> TEXTO PROPORCIONADO:
Mientras la mayoría de los grandes depredadores lucían esplendorosos, nuestros antepasados se parecían más a dictadores tropicales tipo Ortega o Maduro.

1 de julio de 2018 Por: Gustavo Gómez Córdoba

Thomas Hobbes popularizó en los mil seiscientos una frase acuñada por Plauto, mil ochocientos años antes: homo homini lupus (“el hombre es un lobo para el hombre”). En su comedia Asinaria afirma que “lobo es el hombre para el hombre, y no hombre, cuando desconoce quién es su semejante”. Hobbes la utilizó para recalcar el carácter egoísta del ser humano, mismo que trata de corregirse con las reglas de la vida en comunidad.

La locución explica siglos de violencia, despojos y atropellos protagonizados por homo sapiens, autodenominado rey de la creación que, en efecto, se comporta como lo han hecho la mayoría de los reyes que moran los rincones del calendario. Ojalá el problema del exitoso primate se circunscribiera al egocentrismo. Pero no. Lo plantea con ingenio y humor negro Yuval Noah Harari en su libro De animales a dioses: breve historia de la humanidad.

Harari es un académico israelí que, después de especializarse en historia formal del mundo, terminó interesándose en historias de antes de la historia. El libro, que en inglés se titula Sapiens: a brief history of humankind, explora los puentes que se tienden entre la historia y la biología, con afirmaciones que desde hace un lustro ha desatado debates de alto calado.

> EJERCICIOS:
**1)** Según el texto sobre Hobbes y Harari, indica si cada afirmación es correcta. Responde sí o no y cita las palabras exactas del texto que lo deciden. (a) Plauto creó la frase "homo homini lupus" mucho antes que Hobbes. (b) Harari es un académico argentino. (c) En inglés, el libro de Harari se titula Sapiens: a brief history of humankind.
**2)** Copia palabra por palabra el fragmento del texto sobre Hobbes y Harari que empieza en “Thomas Hobbes popularizó” y termina en “de la humanidad.”.
Las entradas son material aparte y no tienen relación con el texto.

> DATOS PROPORCIONADOS:

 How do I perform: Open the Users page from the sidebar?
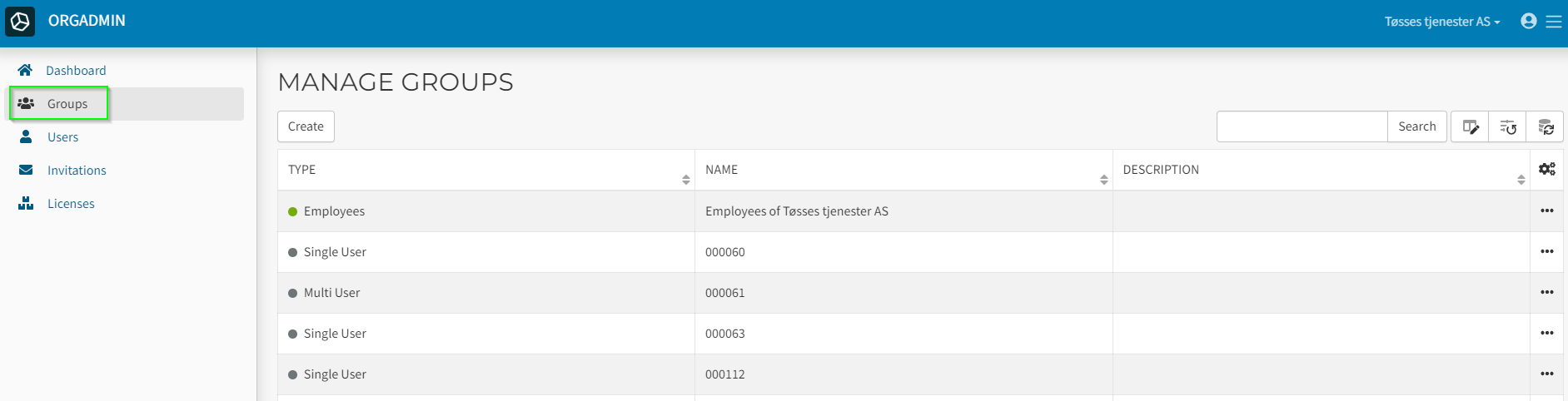(x=62, y=137)
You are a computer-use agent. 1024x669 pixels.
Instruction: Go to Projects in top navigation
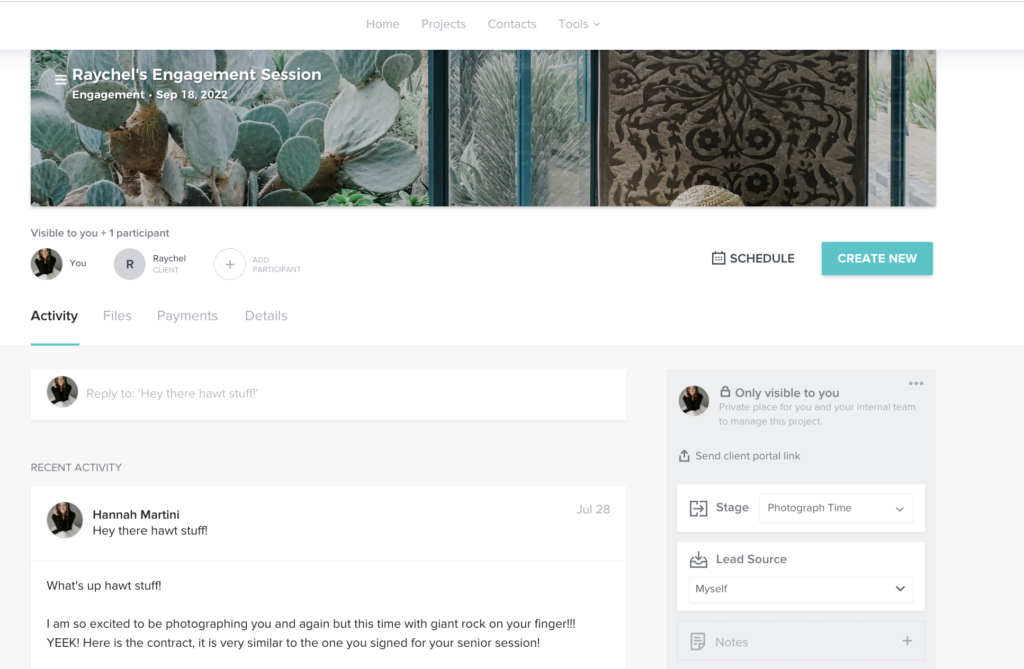(443, 24)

> RESPUESTAS POR EJERCICIO:
**1)**
(a) Sí: "una frase acuñada por Plauto, mil ochocientos años antes".
(b) No: "Harari es un académico israelí".
(c) Sí: "El libro, que en inglés se titula Sapiens: a brief history of humankind".

**2)**
Thomas Hobbes popularizó en los mil seiscientos una frase acuñada por Plauto, mil ochocientos años antes: homo homini lupus (“el hombre es un lobo para el hombre”). En su comedia Asinaria afirma que “lobo es el hombre para el hombre, y no hombre, cuando desconoce quién es su semejante”. Hobbes la utilizó para recalcar el carácter egoísta del ser humano, mismo que trata de corregirse con las reglas de la vida en comunidad.

La locución explica siglos de violencia, despojos y atropellos protagonizados por homo sapiens, autodenominado rey de la creación que, en efecto, se comporta como lo han hecho la mayoría de los reyes que moran los rincones del calendario. Ojalá el problema del exitoso primate se circunscribiera al egocentrismo. Pero no. Lo plantea con ingenio y humor negro Yuval Noah Harari en su libro De animales a dioses: breve historia de la humanidad.